13) Принципиально широкий и не вполне проявленный смысл этих концептов позволяет проецировать их на самые различные группы феноменов и находить между ними типологические связи на общей лингвистической основе. О плотной проработке Тыняновым идей Соссюра о системности языка и Ж. Вандриеса о характере языковой эволюции см. комментарии Е.А. Тоддеса, А.П. Чудакова и М.О. Чудаковой в: Тынянов 1977: 521 и сл.
14) В рабочем порядке проекционный метод относится к числу методов, “условно изолирующих художественное произведение от конкретного, исторически данного сознания его творца и критика — читателя и изучающих его как совершенно независимую в своем бытии “вещь”” (Энгельгардт 1995: 97). Эта стратегия предполагает последующую обратную проекцию проанализированной “вещи” в окружающий ее контекст и его соответствующую коррекцию, которая результируется в построении диалектической модели бытования произведения в истории. Оставляем за рамками рассмотрения оформившийся к концу 1920-х годов эксплицитный интерес формалистов к гегелевскому историзму.

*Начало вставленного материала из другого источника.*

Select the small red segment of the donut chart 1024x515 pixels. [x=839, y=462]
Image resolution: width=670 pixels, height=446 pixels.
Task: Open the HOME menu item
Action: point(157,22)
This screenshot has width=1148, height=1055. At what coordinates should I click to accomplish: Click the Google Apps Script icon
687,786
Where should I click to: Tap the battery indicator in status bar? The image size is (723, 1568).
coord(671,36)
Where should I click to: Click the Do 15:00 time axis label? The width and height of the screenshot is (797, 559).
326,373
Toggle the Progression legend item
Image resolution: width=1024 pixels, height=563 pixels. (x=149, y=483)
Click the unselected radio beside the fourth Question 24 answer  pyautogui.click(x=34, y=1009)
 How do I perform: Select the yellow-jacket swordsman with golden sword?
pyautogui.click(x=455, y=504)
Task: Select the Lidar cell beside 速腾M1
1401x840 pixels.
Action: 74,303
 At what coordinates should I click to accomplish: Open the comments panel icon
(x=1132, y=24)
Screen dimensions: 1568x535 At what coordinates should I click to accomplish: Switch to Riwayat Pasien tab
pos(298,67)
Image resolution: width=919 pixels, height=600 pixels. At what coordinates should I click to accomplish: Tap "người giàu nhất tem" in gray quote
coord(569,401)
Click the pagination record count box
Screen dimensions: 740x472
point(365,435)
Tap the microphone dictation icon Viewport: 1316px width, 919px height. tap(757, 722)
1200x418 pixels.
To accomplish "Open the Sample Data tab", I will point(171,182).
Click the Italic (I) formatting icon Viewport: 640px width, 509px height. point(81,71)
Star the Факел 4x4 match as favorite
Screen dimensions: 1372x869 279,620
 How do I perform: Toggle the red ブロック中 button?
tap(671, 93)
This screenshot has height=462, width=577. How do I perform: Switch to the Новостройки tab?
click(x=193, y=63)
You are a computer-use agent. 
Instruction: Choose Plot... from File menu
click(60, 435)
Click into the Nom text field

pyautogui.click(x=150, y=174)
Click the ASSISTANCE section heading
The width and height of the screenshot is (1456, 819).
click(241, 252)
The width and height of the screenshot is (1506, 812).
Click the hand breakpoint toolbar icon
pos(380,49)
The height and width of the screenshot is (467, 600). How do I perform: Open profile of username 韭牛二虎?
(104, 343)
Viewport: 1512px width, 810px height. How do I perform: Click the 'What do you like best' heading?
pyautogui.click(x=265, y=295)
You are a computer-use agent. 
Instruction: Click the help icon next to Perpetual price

15) Книга Балаша, в оригинале названная “Der Sichtbar Mensch, oder Die Kultur des Films” (Wien, 1924), была одновременно издана сразу в двух переводах, причем первый (сделанный силами ГИИИ) воспроизвел только подзаголовок, а другой, вышедший при Московском Пролеткульте, — лишь первую часть названия. Заметим, что второй перевод значительно уступает первому по качеству и может рассматриваться разве что в специальном сравнительном исследовании.
16) Ср., в частности, полемическую статью Эйзенштейна “Бела забывает ножницы” (1925), в которой советский автор уличает Балаша в архаической абсолютизации видения вещи как гарантированного проникновения к ее сути. Для изменения сути достаточно одного взмаха ножницами на монтажном столе, шутит Эйзенштейн (1964: 110 и сл.).
17) Ср. аналогичное уточнение принципа фотогении, принадлежащее Леону Муссинаку, другу детства Деллюка и пропагандисту творчества Эйзенштейна во Франции, который полагал, что фотогения есть столкновение чувства и представления (Муссинак 1926: 24), важное для наиболее совершенного на тот момент жанра — кинопоэмы, но более или менее безразличное для киноромана, только начинающего развиваться (Там же: 42—47).
18) Подробное рассмотрение “внутренней речи” у Эйхенбаума и ее связей с одноименной концепцией Л.С. Выготского см.: Galan 1986: 124—130.
19) О “спецификаторстве” см. программную статью “Теория “формального метода””, автор которой рискнул выразить “коллективное” мнение школы: Эйхенбаум 1987: 375 сл.
20) Следует оговориться, что это не та “идеологическая задача”, которую Эйзенштейн мыслил в качестве разрешающей силы “интеллектуального кино” (Эйзенштейн 1964: 43), то есть отправной момент сообщения, суггестивная “реальность” которого усиливается за счет звуковой составляющей.